§ Action item: Reproduce the entries exactly as they appear below.

───── Data supplied ─────

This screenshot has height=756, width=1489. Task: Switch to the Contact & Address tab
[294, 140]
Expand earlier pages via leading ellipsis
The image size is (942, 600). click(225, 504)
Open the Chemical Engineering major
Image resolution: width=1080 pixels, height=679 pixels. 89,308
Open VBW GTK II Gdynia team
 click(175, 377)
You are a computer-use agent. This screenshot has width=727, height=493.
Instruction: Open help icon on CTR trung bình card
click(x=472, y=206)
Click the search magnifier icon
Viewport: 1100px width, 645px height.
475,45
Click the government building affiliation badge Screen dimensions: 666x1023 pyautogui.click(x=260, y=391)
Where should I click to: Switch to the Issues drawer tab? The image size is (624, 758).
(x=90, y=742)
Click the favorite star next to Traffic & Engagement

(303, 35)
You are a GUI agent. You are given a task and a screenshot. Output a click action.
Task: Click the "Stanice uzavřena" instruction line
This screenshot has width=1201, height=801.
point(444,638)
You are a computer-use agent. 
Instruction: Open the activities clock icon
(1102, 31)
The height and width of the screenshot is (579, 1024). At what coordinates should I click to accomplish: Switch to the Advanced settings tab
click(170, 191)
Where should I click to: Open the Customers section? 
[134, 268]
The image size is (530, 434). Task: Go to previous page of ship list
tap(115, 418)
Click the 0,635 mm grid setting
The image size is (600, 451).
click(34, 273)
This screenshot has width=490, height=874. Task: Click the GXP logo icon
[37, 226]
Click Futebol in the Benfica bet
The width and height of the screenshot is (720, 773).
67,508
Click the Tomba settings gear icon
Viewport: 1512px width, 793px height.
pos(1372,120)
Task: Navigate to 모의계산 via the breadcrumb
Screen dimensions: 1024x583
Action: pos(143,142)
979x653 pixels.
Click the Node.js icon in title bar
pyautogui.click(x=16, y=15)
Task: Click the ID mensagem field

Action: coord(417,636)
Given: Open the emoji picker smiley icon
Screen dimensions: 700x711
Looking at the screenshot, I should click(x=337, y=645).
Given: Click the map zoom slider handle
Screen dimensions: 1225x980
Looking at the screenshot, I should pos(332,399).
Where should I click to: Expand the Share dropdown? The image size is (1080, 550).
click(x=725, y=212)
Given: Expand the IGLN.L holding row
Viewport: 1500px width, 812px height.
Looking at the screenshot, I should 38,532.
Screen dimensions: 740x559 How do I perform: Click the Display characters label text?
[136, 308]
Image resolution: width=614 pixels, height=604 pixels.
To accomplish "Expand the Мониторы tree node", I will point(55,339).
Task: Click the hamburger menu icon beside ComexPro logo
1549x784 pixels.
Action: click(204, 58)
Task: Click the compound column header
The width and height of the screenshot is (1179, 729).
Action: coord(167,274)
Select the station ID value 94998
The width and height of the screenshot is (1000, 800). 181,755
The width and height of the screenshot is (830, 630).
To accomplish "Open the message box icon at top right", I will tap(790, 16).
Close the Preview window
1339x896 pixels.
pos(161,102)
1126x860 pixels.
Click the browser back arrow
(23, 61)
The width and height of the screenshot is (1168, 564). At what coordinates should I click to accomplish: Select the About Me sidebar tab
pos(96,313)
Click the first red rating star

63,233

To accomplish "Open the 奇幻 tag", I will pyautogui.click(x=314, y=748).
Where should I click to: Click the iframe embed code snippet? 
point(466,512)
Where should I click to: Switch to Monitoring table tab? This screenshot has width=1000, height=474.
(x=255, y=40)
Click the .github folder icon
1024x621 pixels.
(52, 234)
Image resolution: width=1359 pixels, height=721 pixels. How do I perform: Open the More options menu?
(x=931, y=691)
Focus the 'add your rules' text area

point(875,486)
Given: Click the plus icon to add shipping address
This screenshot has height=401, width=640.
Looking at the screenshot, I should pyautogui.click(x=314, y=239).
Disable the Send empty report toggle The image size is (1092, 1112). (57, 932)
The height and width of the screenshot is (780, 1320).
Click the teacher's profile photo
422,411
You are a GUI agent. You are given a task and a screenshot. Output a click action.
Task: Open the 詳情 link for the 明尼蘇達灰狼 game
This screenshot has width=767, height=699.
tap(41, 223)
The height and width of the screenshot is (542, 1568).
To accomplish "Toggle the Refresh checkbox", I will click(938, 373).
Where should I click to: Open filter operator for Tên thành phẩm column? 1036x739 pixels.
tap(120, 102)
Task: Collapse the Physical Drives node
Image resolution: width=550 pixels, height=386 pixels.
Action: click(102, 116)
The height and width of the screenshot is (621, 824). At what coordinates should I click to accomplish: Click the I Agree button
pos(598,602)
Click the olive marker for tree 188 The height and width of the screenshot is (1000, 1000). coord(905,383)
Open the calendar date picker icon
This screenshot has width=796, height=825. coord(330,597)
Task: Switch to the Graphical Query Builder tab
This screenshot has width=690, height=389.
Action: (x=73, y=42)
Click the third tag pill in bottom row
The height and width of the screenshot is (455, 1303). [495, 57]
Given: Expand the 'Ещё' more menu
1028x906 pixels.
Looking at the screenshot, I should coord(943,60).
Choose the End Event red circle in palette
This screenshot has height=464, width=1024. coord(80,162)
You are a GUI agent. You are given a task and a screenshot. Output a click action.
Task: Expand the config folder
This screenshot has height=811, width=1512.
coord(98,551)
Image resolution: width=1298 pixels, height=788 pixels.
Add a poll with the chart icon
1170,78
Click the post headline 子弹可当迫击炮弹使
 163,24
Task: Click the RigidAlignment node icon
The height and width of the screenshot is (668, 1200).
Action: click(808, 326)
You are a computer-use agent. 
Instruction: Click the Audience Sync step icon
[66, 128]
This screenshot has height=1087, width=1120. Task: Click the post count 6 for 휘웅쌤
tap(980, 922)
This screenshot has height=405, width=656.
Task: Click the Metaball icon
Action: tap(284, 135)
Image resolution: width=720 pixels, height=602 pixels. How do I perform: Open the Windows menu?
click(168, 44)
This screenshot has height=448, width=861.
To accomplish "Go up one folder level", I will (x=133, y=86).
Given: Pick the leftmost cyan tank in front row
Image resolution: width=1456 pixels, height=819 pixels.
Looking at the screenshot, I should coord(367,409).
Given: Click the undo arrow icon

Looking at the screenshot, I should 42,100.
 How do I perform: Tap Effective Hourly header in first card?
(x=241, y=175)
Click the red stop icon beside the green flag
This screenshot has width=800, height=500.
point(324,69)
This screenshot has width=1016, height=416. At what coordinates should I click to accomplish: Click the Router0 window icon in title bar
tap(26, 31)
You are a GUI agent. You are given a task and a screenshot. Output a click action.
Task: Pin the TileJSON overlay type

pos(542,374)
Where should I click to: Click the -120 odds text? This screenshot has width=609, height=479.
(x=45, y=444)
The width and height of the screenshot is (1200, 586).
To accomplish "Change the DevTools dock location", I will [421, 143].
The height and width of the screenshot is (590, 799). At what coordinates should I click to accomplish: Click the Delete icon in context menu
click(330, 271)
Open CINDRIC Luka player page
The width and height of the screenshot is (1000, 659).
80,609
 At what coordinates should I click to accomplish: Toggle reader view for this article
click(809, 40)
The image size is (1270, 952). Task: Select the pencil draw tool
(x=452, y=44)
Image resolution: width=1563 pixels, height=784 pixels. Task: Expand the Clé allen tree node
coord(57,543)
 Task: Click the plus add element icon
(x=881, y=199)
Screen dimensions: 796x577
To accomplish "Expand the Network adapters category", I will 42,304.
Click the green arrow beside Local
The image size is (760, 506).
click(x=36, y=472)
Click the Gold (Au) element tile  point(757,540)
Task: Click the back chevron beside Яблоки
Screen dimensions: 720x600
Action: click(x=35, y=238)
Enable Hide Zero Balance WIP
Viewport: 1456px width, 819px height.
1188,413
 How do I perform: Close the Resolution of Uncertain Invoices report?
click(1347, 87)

─────

§ Result of the task:
This screenshot has height=756, width=1489. Task: Switch to the Contact & Address tab
[294, 140]
Expand earlier pages via leading ellipsis
The image size is (942, 600). click(225, 504)
Open the Chemical Engineering major
Image resolution: width=1080 pixels, height=679 pixels. 89,308
Open VBW GTK II Gdynia team
 click(175, 377)
You are a computer-use agent. This screenshot has width=727, height=493.
Instruction: Open help icon on CTR trung bình card
click(x=472, y=206)
Click the search magnifier icon
Viewport: 1100px width, 645px height.
475,45
Click the government building affiliation badge Screen dimensions: 666x1023 pyautogui.click(x=260, y=391)
Where should I click to: Switch to the Issues drawer tab? The image size is (624, 758).
(x=90, y=742)
Click the favorite star next to Traffic & Engagement

(303, 35)
You are a GUI agent. You are given a task and a screenshot. Output a click action.
Task: Click the "Stanice uzavřena" instruction line
This screenshot has width=1201, height=801.
point(444,638)
You are a computer-use agent. 
Instruction: Open the activities clock icon
(1102, 31)
The height and width of the screenshot is (579, 1024). At what coordinates should I click to accomplish: Switch to the Advanced settings tab
click(170, 191)
Where should I click to: Open the Customers section? 
[134, 268]
The image size is (530, 434). Task: Go to previous page of ship list
tap(115, 418)
Click the 0,635 mm grid setting
The image size is (600, 451).
click(34, 273)
This screenshot has width=490, height=874. Task: Click the GXP logo icon
[37, 226]
Click Futebol in the Benfica bet
The width and height of the screenshot is (720, 773).
67,508
Click the Tomba settings gear icon
Viewport: 1512px width, 793px height.
pos(1372,120)
Task: Navigate to 모의계산 via the breadcrumb
Screen dimensions: 1024x583
Action: pos(143,142)
979x653 pixels.
Click the Node.js icon in title bar
pyautogui.click(x=16, y=15)
Task: Click the ID mensagem field

Action: coord(417,636)
Given: Open the emoji picker smiley icon
Screen dimensions: 700x711
Looking at the screenshot, I should click(x=337, y=645).
Given: Click the map zoom slider handle
Screen dimensions: 1225x980
Looking at the screenshot, I should pos(332,399).
Where should I click to: Expand the Share dropdown? The image size is (1080, 550).
click(x=725, y=212)
Given: Expand the IGLN.L holding row
Viewport: 1500px width, 812px height.
Looking at the screenshot, I should 38,532.
Screen dimensions: 740x559 How do I perform: Click the Display characters label text?
[136, 308]
Image resolution: width=614 pixels, height=604 pixels.
To accomplish "Expand the Мониторы tree node", I will point(55,339).
Task: Click the hamburger menu icon beside ComexPro logo
1549x784 pixels.
Action: click(204, 58)
Task: Click the compound column header
The width and height of the screenshot is (1179, 729).
Action: coord(167,274)
Select the station ID value 94998
The width and height of the screenshot is (1000, 800). 181,755
The width and height of the screenshot is (830, 630).
To accomplish "Open the message box icon at top right", I will tap(790, 16).
Close the Preview window
1339x896 pixels.
pos(161,102)
1126x860 pixels.
Click the browser back arrow
(23, 61)
The width and height of the screenshot is (1168, 564). At what coordinates should I click to accomplish: Select the About Me sidebar tab
pos(96,313)
Click the first red rating star

63,233

To accomplish "Open the 奇幻 tag", I will pyautogui.click(x=314, y=748).
Where should I click to: Click the iframe embed code snippet? 
point(466,512)
Where should I click to: Switch to Monitoring table tab? This screenshot has width=1000, height=474.
(x=255, y=40)
Click the .github folder icon
1024x621 pixels.
(52, 234)
Image resolution: width=1359 pixels, height=721 pixels. How do I perform: Open the More options menu?
(x=931, y=691)
Focus the 'add your rules' text area

point(875,486)
Given: Click the plus icon to add shipping address
This screenshot has height=401, width=640.
Looking at the screenshot, I should pyautogui.click(x=314, y=239).
Disable the Send empty report toggle The image size is (1092, 1112). (57, 932)
The height and width of the screenshot is (780, 1320).
Click the teacher's profile photo
422,411
You are a GUI agent. You are given a task and a screenshot. Output a click action.
Task: Open the 詳情 link for the 明尼蘇達灰狼 game
This screenshot has width=767, height=699.
tap(41, 223)
The height and width of the screenshot is (542, 1568).
To accomplish "Toggle the Refresh checkbox", I will click(938, 373).
Where should I click to: Open filter operator for Tên thành phẩm column? 1036x739 pixels.
tap(120, 102)
Task: Collapse the Physical Drives node
Image resolution: width=550 pixels, height=386 pixels.
Action: click(102, 116)
The height and width of the screenshot is (621, 824). At what coordinates should I click to accomplish: Click the I Agree button
pos(598,602)
Click the olive marker for tree 188 The height and width of the screenshot is (1000, 1000). coord(905,383)
Open the calendar date picker icon
This screenshot has width=796, height=825. coord(330,597)
Task: Switch to the Graphical Query Builder tab
This screenshot has width=690, height=389.
Action: (x=73, y=42)
Click the third tag pill in bottom row
The height and width of the screenshot is (455, 1303). [495, 57]
Given: Expand the 'Ещё' more menu
1028x906 pixels.
Looking at the screenshot, I should coord(943,60).
Choose the End Event red circle in palette
This screenshot has height=464, width=1024. coord(80,162)
You are a GUI agent. You are given a task and a screenshot. Output a click action.
Task: Expand the config folder
This screenshot has height=811, width=1512.
coord(98,551)
Image resolution: width=1298 pixels, height=788 pixels.
Add a poll with the chart icon
1170,78
Click the post headline 子弹可当迫击炮弹使
 163,24
Task: Click the RigidAlignment node icon
The height and width of the screenshot is (668, 1200).
Action: click(808, 326)
You are a computer-use agent. 
Instruction: Click the Audience Sync step icon
[66, 128]
This screenshot has height=1087, width=1120. Task: Click the post count 6 for 휘웅쌤
tap(980, 922)
This screenshot has height=405, width=656.
Task: Click the Metaball icon
Action: tap(284, 135)
Image resolution: width=720 pixels, height=602 pixels. How do I perform: Open the Windows menu?
click(168, 44)
This screenshot has height=448, width=861.
To accomplish "Go up one folder level", I will (x=133, y=86).
Given: Pick the leftmost cyan tank in front row
Image resolution: width=1456 pixels, height=819 pixels.
Looking at the screenshot, I should coord(367,409).
Given: Click the undo arrow icon

Looking at the screenshot, I should 42,100.
 How do I perform: Tap Effective Hourly header in first card?
(x=241, y=175)
Click the red stop icon beside the green flag
This screenshot has width=800, height=500.
point(324,69)
This screenshot has width=1016, height=416. At what coordinates should I click to accomplish: Click the Router0 window icon in title bar
tap(26, 31)
You are a GUI agent. You are given a task and a screenshot. Output a click action.
Task: Pin the TileJSON overlay type

pos(542,374)
Where should I click to: Click the -120 odds text? This screenshot has width=609, height=479.
(x=45, y=444)
The width and height of the screenshot is (1200, 586).
To accomplish "Change the DevTools dock location", I will [421, 143].
The height and width of the screenshot is (590, 799). At what coordinates should I click to accomplish: Click the Delete icon in context menu
click(330, 271)
Open CINDRIC Luka player page
The width and height of the screenshot is (1000, 659).
80,609
 At what coordinates should I click to accomplish: Toggle reader view for this article
click(809, 40)
The image size is (1270, 952). Task: Select the pencil draw tool
(x=452, y=44)
Image resolution: width=1563 pixels, height=784 pixels. Task: Expand the Clé allen tree node
coord(57,543)
 Task: Click the plus add element icon
(x=881, y=199)
Screen dimensions: 796x577
To accomplish "Expand the Network adapters category", I will 42,304.
Click the green arrow beside Local
The image size is (760, 506).
click(x=36, y=472)
Click the Gold (Au) element tile  point(757,540)
Task: Click the back chevron beside Яблоки
Screen dimensions: 720x600
Action: click(x=35, y=238)
Enable Hide Zero Balance WIP
Viewport: 1456px width, 819px height.
1188,413
 How do I perform: Close the Resolution of Uncertain Invoices report?
click(1347, 87)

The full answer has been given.